PRIMEIRA CONCLUSÃO – A aqui recorrente interpôs, no dia 14 de Janeiro de 2015, através de petição inicial, em tal data apresentada no Tribunal Judicial da Comarca de ..., por transmissão electrónica de dados, via sistema Citius, embargos de terceiro, com função preventiva.

SEGUNDA CONCLUSÃO – Tais embargos de terceiro foram rejeitados liminarmente, por intermédio de sentença, aliás douta, proferida em ia instância, no dia 16 de Janeiro de 2015.

TERCEIRA CONCLUSÃO – O único motivo pelo qual a sentença da 1ª instância em causa decidiu “rejeitar liminarmente”, como “liminarmente rejeitou”, os embargos de terceiro em questão, consistiu em nessa sentença se ter considerado, como se considerou, que tais embargos de terceiro foram deduzidos já depois do decurso do prazo de 30 dias, a que alude o artigo 344.°-2, do Código de Processo Civil 2013, artigo este que tal sentença entendeu ser também aplicável aos embargos de terceiro com função preventiva, mais entendendo a mesma sentença que a caducidade, decorrente da ultrapassagem desse prazo de 30 dias, era do conhecimento oficioso.
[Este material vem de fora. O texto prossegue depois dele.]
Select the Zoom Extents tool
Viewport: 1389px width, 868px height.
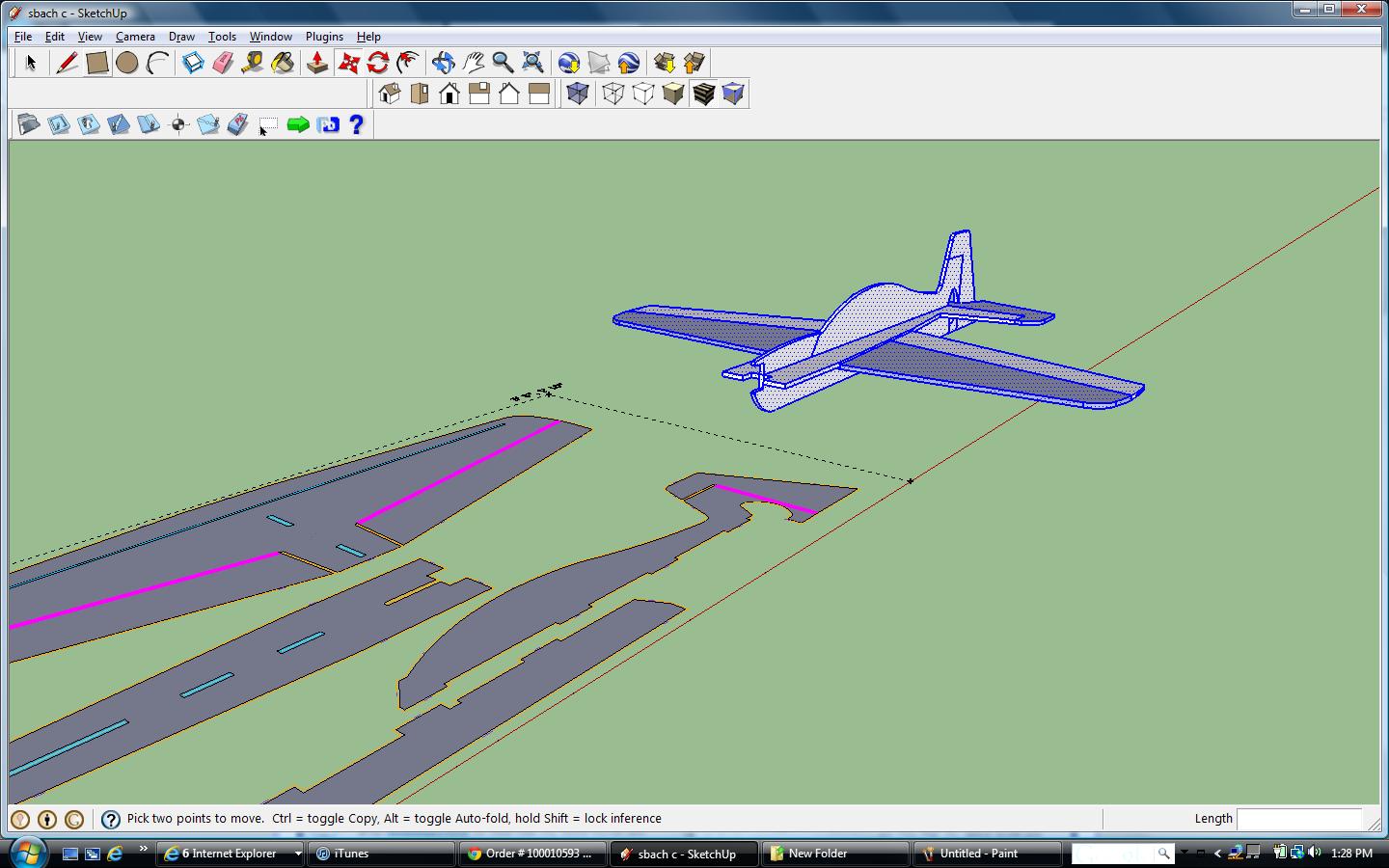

QUARTA CONCLUSÃO – De tal sentença apelou a AA, LDA, que fundamentou as respectivas alegações, apenas e unicamente, em o prazo de 30 dias atrás referido não se aplicar aos embargos de terceiro com função preventiva, que eram aqueles que haviam sido deduzidos, mas apenas aos embargos de terceiro com função restitutiva ou repressiva, e não ser a caducidade do direito de embargar,

decorrente de ter sido ultrapassado esse prazo de 30 dias, do conhecimento oficioso.

QUINTA CONCLUSÃO – Tendo o Tribunal da Relação de … negado provimento a tal recurso de apelação, através de douto acórdão, em tal tribunal de 2ª instância prolatado, em 24 de Setembro de 2015, douto acórdão esse que foi depois, sob recurso da AA LDA, “revogado”, pelo Supremo Tribunal de Justiça, na sequência do que foi proferido, pelo mesmo Tribunal da Relação de …, um novo acórdão, que é precisamente aquele que, aqui e agora, se está a pôr em crise.

SEXTA CONCLUSÃO – E isto porque, muito embora tal acórdão de 23 de Junho de 2016, do Tribunal da Relação de …, tenha, tal como sucedeu como o acórdão do mesmo tribunal, de 24 de Setembro de 2015, dado, como deu, total razão à apelante, no sentido de que, tal como esta defendeu, nas alegações do recurso de apelação que interpôs, e ao contrário do pretendido na sentença da 1ª instância sob recurso, o prazo de 30 dias para embargar de terceiro, a que se reporta o artigo 344.°-2, do Código de Processo Civil 2013, só ser aplicável aos embargos de terceiro de função repressiva, não prevendo a lei prazo fixo para a dedução de embargos de terceiro de função preventiva, podendo estes serem deduzidos, como no caso sub judice havia sucedido, entre a data do despacho que ordena a diligência e a sua efectiva realização, considerou depois novamente totalmente improcedente a apelação em causa.

SÉTIMA CONCLUSÃO – Baseando tal improcedência total num fundamento novo, pois que ele não tinha sido levado em conta na sentença da 1ª instância recorrida, nem por ninguém, nomeadamente pelo único embargado que contra alegou, o BANCO BB S.A., invocado, ou sequer aflorado, nos autos.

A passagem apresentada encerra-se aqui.